Escherichia coli K12 was used as a test bacterium to determine whether various heat treatments (55-70°C for 15 min) affected net ion flux across E. coli cell membranes using the MIFE™ system to measure net K(+) fluxes. No difference in K(+) fluxes was observed before and after heat treatments regardless of the magnitude of the treatment. Applying hyperosmotic stress (3% NaCl w/v) during flux measurement led to a net K(+) loss from the heat-treated E.coli cells below 65°C as well as from nonheated cells. In contrast, with E. coli cells treated at and above 65°C, hyperosmotic stress disrupted the pattern of K(+) flux observed at lower temperatures and resulted in large flux noise with random scatter.

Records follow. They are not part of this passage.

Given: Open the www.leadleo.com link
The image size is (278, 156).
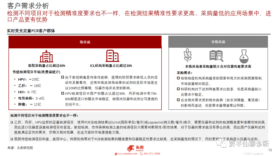Looking at the screenshot, I should coord(126,154).
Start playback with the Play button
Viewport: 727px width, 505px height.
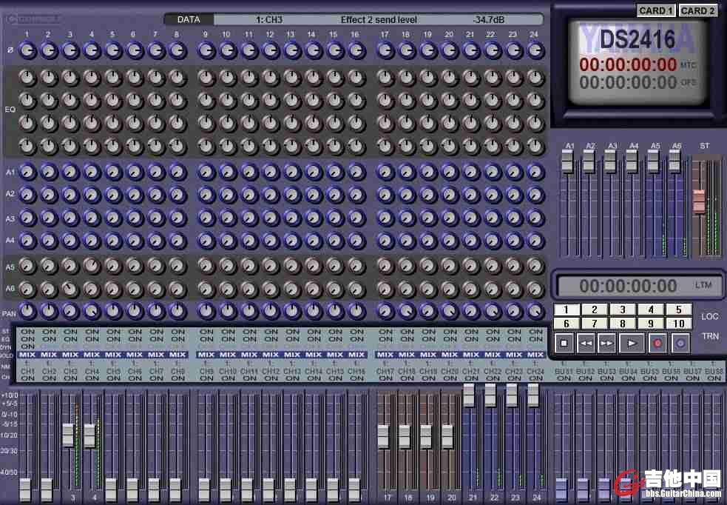631,343
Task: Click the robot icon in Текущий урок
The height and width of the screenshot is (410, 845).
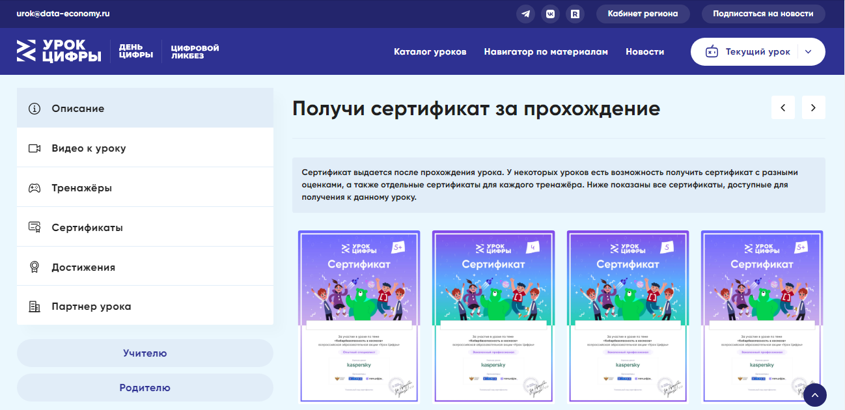Action: 712,52
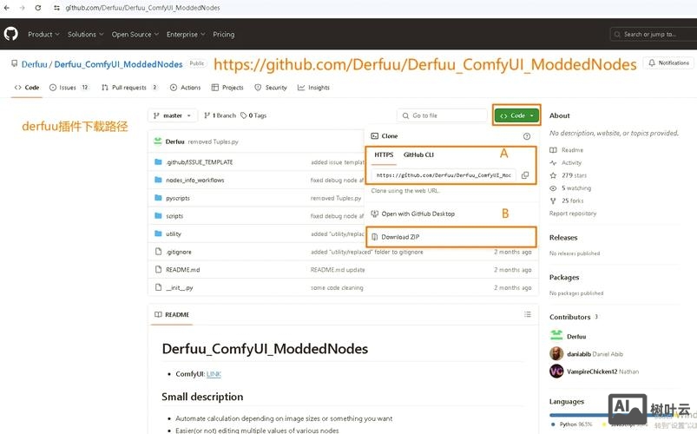Viewport: 697px width, 434px height.
Task: Click Download ZIP
Action: click(x=400, y=237)
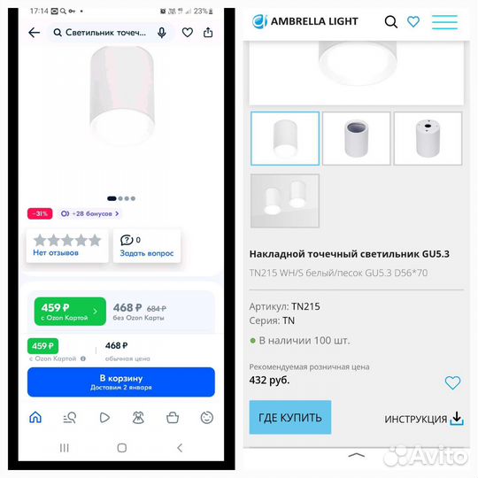Open favorites heart in Ambrella header
The height and width of the screenshot is (478, 478).
pos(413,21)
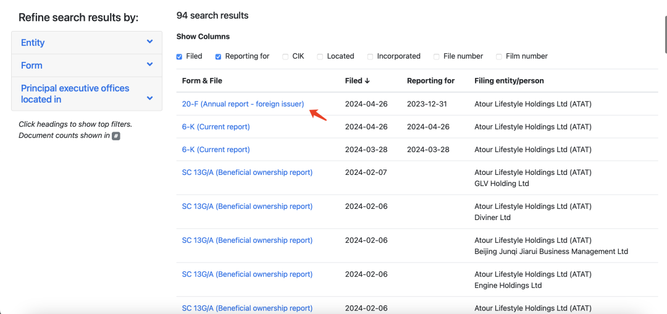This screenshot has width=667, height=314.
Task: Sort results by the Filed column header
Action: (x=357, y=80)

This phenomenon was particularly apparent above 70°C. Although E. coli cells lost the potential to recover and grow at and above 62°C, K(+) flux disruption was not clearly observed until 68°C was reached.

CONCLUSIONS

No changes in net K(+) flux from heat-stressed E. coli cells were observed directly as a result of thermal treatments. However, regardless of the magnitude of heat treatment above 55°C, loss of viability indicated by enrichment culture correlated with disrupted K(+) fluxes when previously heated cells were further challenged by imposing hyperosmotic stress during flux measurement. This two-stage process enabled evaluation of the lethality of heat-treated bacterial cells within 2 h and may be an alternative and more rapid method to confirm the lethality of heat treatment.

SIGNIFICANCE AND IMPACT OF THE STUDY

The ability to confirm the lethality of thermal treatments and to specify minimal time/temperature combinations by a nonculture-dependent test offers an alternative system to culture-based methods.